For some, anger is a suppressed emotion they rarely tap into. For others, it’s something they avoid altogether. But for many, it’s explosive and difficult (at best) to manage.
Anger is something everyone has to deal with. The question is, how can you best manage yours?
The Saturday Night Live alum (and movie star) Adam Sandler comically portrays his anger in a way many people can relate to, such as when he’s a minute too late to order his favorite fast food breakfast at McDonald’s. When the clerk tells him they stopped serving breakfast, he “flies off the handle” and lashes out. He doesn’t seem to have control over his anger (like many other people), and he goes through life feeling as though he could lose control at any minute.
Do you relate? Is your anger getting the best of you? Ask the following questions in order to find out:
- Would your co-workers, children, friends or family define you as having a “short fuse?”
- Have your angry outbursts ever cost you a job, a friend or a relationship?
- Have you ever felt guilty after yelling at your spouse or children—while feeling helpless to control those outbursts?
- Does your stress level get out of control any time you’re cut off in traffic, or when a stranger accidentally bumps into you on the subway?
When expressed the right way, anger is a very healthy (not to mention necessary) emotion to have. But expressed in the wrong way (such as when you embarrass, humiliate or lash out at another with a loud voice or threatening language), it’s time for some serious damage control.
These three easy steps will help you learn to deal with your anger positively so you can be in control at all times (and improve your relationships as a result)!
Find a Creative Outlet for Your Anger
Do you yell because that’s the only way you know to release and express your anger? Do you “lose it” every time your boss disregards your ideas, or your toddler hits his little brother? If you’re prone to acting out in a rage (such as yelling at an innocent passerby to release the anger you have), it’s time to give yourself the number one rule for the “short fuse predicament”—a big time out.
Many people have a hard time controlling their anger because the only way they know to release it is by verbally retaliating to the person who has made them angry in the first place. Since anger is an emotion, your angry outbursts are coming from an emotional place. Learn to deal with the emotion. When you have it under control, you can calmly discuss those feelings with the person who triggered your anger.
For example, if you’re used to yelling at your toddler who doesn’t like to share his toys with his siblings, give yourself a time out the next time you want to yell.
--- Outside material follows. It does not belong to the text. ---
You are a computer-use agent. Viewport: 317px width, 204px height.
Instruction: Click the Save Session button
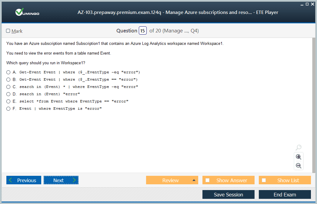click(228, 195)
Remind yourself that it’s not your child, but his behavior, that made you angry.
Give yourself a few minutes to distance yourself from the emotion and/or situation. Grab a cup of coffee and read the paper, or distract yourself from intense, negative thoughts by calling a friend or taking a walk.
After a few minutes, revisit your anger and contemplate why you’re angry. When you’re calm and you’ve given yourself a time out, it’s easier to communicate with others—and you lessen the risk of a heated argument.
Think Now, Speak Later
When you’re used to immediately reacting to your anger, it’s easy to forget the foolproof rule you learned as a child in school: If you don’t have anything nice to say, don’t say anything at all! It’s as true today as it was then—people don’t respond well when you act as though you’re attacking or threatening them. When you start feeling angry, think before speaking and resist saying anything at all (for the time being.)
Imagine putting yourself in their shoes. Would you be open-minded and prone to apologizing if someone came to you while yelling profanities and accusing you of cutting in front of them in line—on purpose?
Deep down, everyone wants to be treated well. Everyone wants to be fair and be treated fairly. Do yourself and your anger a huge favor: Treat those around you as though they didn’t mean to do whatever made you angry, and you will able to shift the entire conversation from defensive assumptions to a place of peaceful communication in a heartbeat.
Turn Angry Outbursts into Awesome Communication
Just like any other form of self-improvement, anger management gives you the opportunity to break out of the old and into the bigger and better! Once you’ve begun to take a time out in order to diffuse intense feelings, and have begun to think about what it is you really want to say (instead of saying something you can’t take back), you can transform how you express anger and do it in a healthy, positive way that will make everyone happy!
For example, if a stranger bumps into you and spills his latte all over your crisp white shirt, consider thinking about what you really want to say. In other words, give it the old “anger switcheroo.” Switch from your usual comment of “You jerk! Look what you did!” to “Hey, we all spill things from time to time. I’m just glad I didn’t wear my designer shirt today!”
When you take a breather before reacting, you can transform your anger, your communication and your relationships. All it takes is a belief that you have control over it (no matter how short a fuse you have), and with that belief comes the breakthrough. You can go from angry to awesome in three steps a day!